*** Records to use Section Begins ***

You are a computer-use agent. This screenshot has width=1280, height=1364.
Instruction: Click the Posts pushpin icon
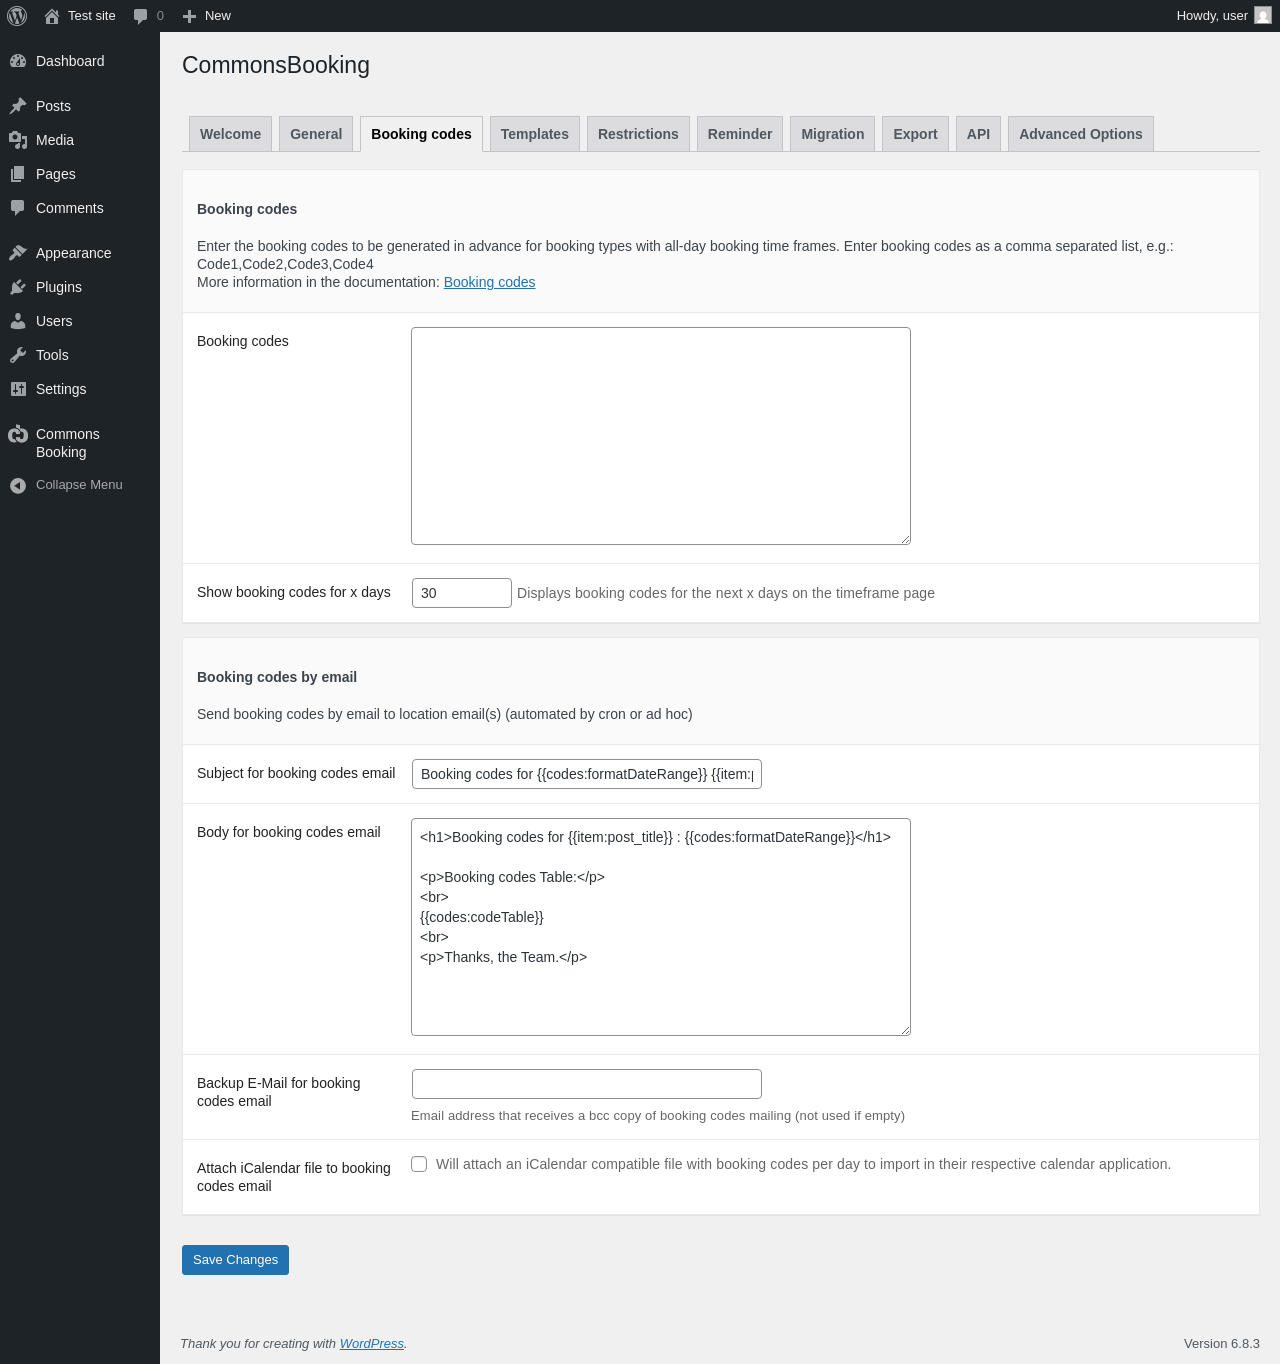(18, 106)
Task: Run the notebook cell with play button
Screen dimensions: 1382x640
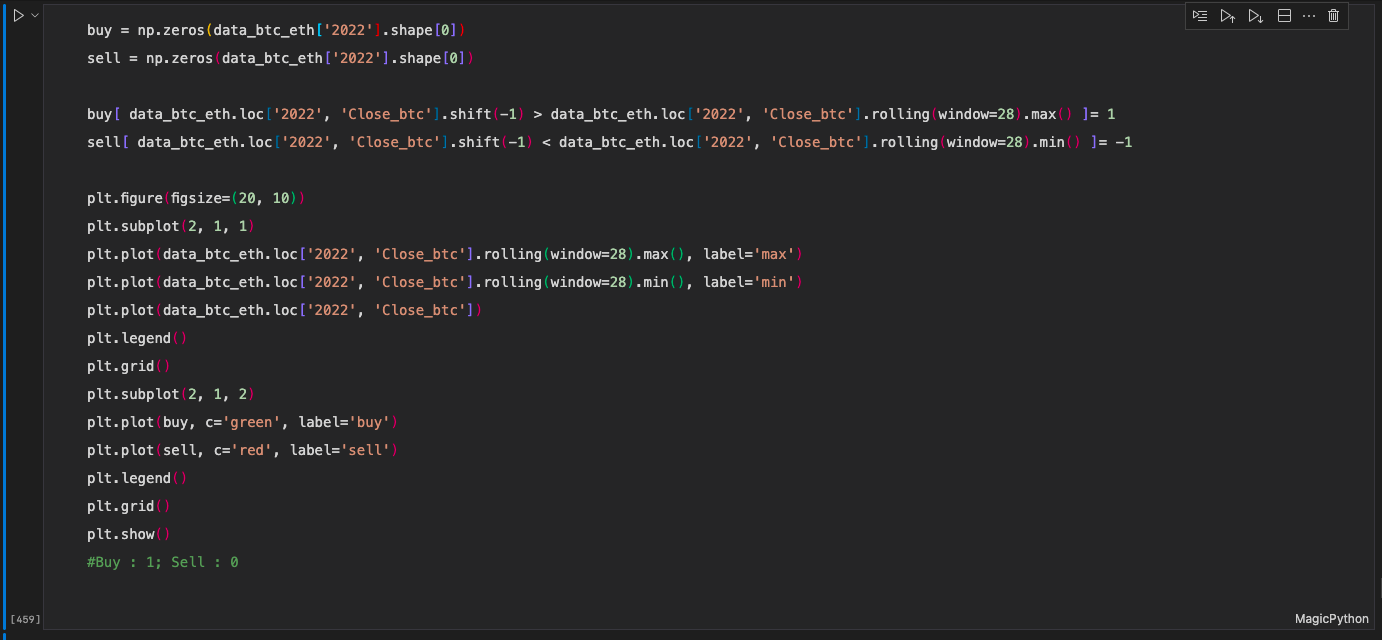Action: [18, 16]
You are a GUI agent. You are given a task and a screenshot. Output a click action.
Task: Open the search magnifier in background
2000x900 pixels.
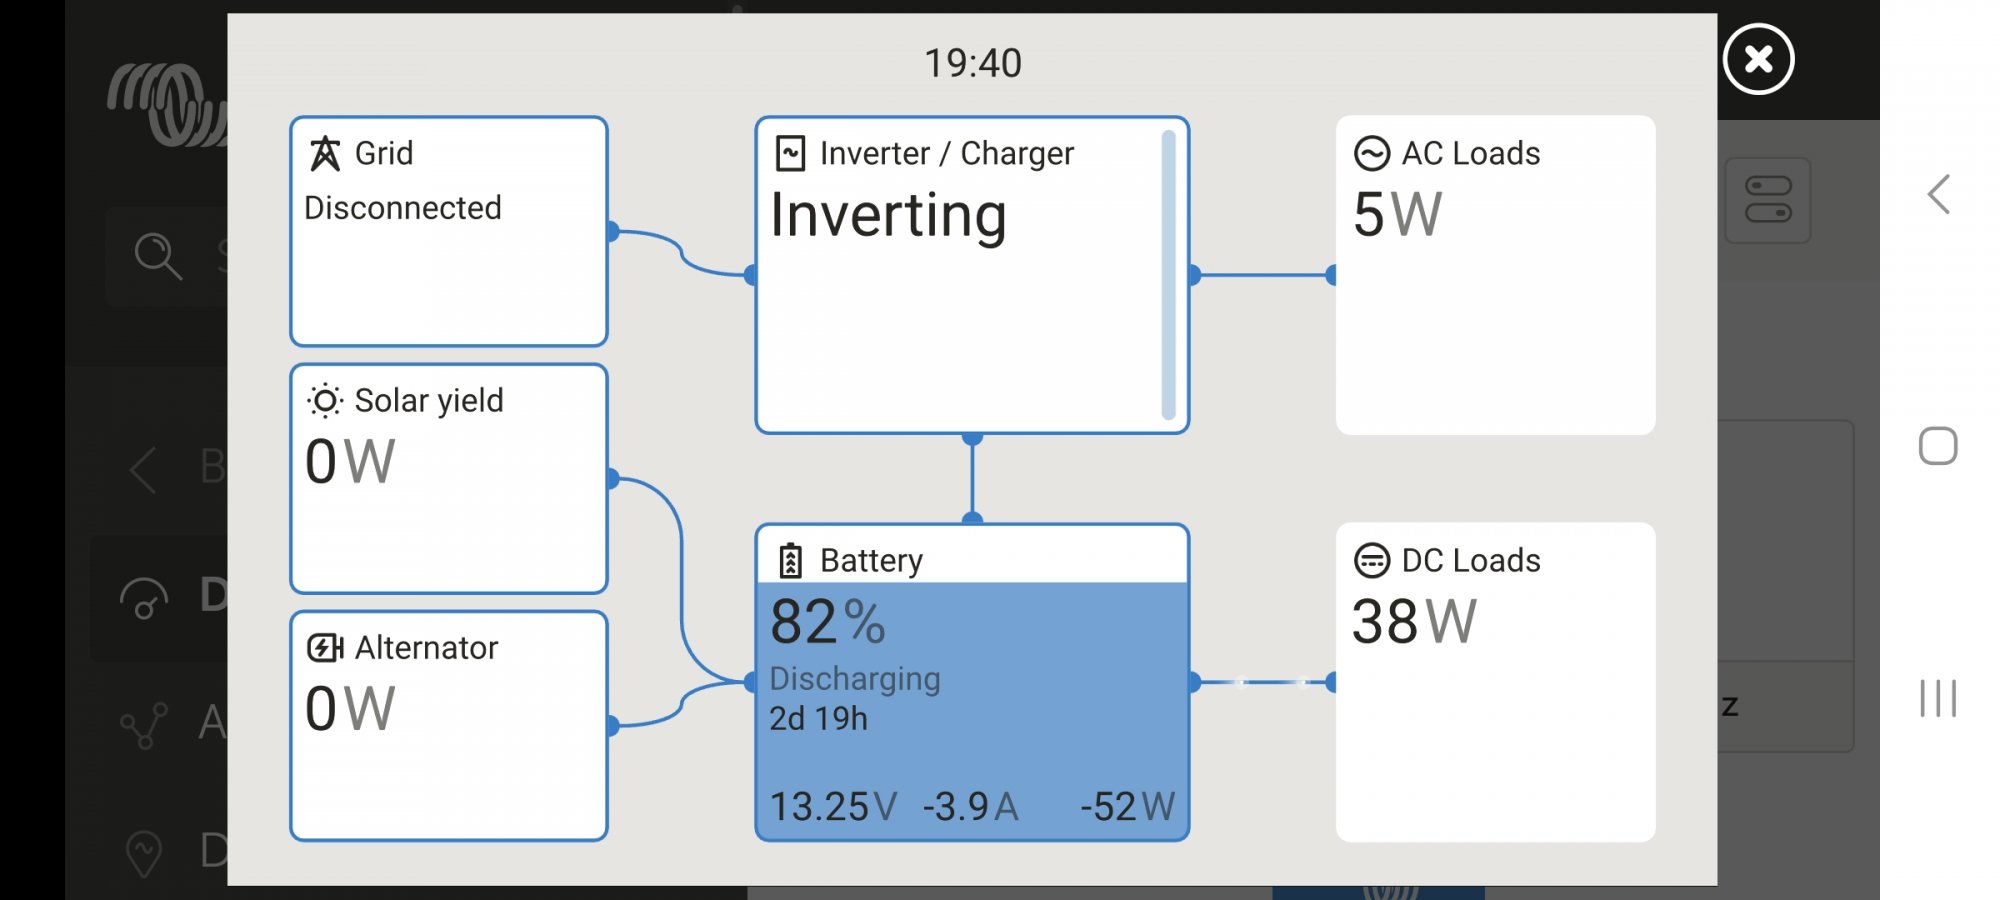[158, 256]
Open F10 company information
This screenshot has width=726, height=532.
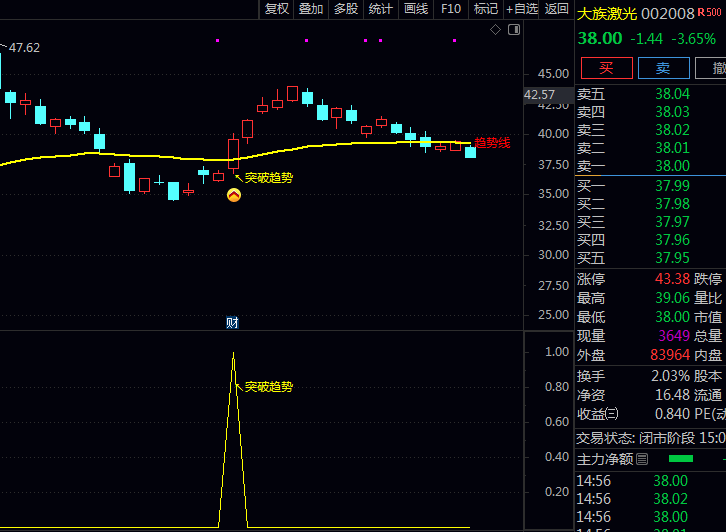(451, 9)
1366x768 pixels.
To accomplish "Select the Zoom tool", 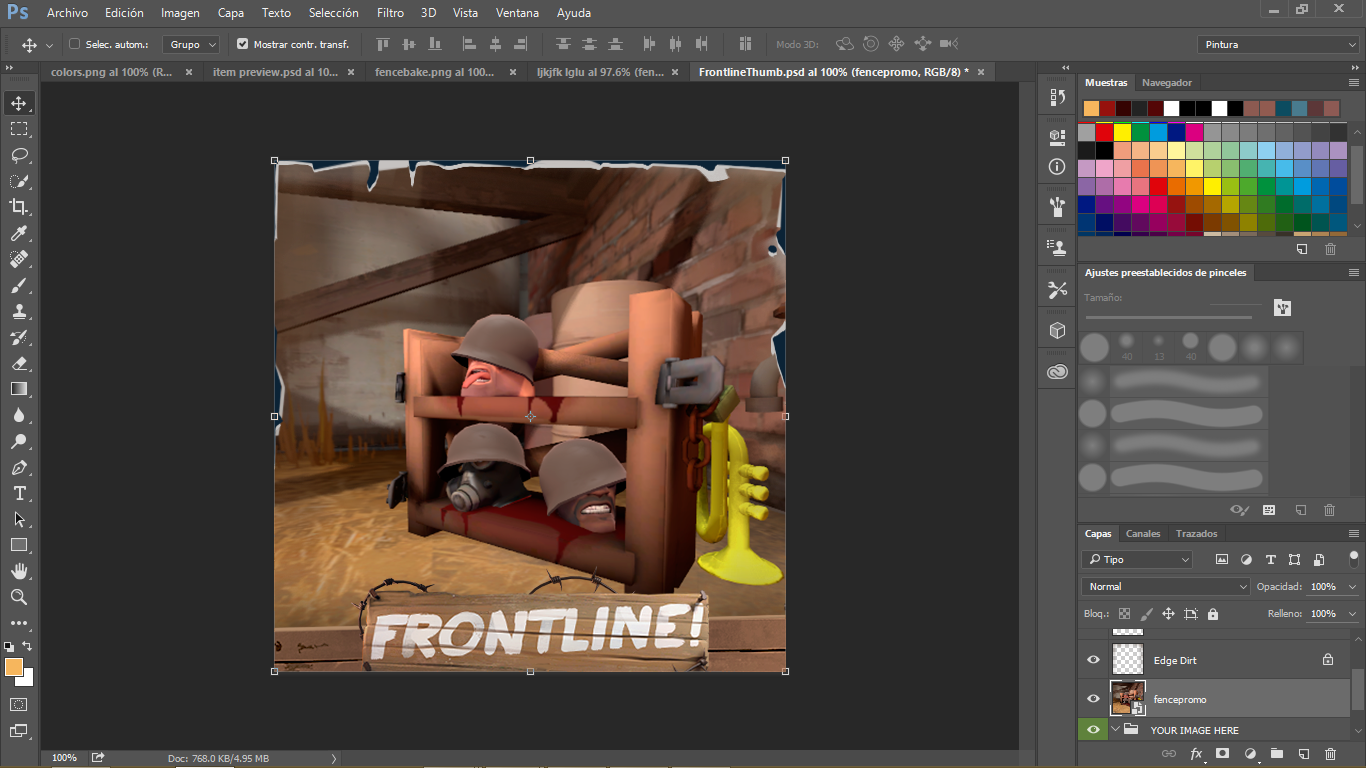I will click(x=19, y=597).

*** Records to use Section Ends ***

What is expected
Check every line of the records, and copy the ones that hold the word "Open".

Task result
Task: Open the search magnifier in background
Open F10 company information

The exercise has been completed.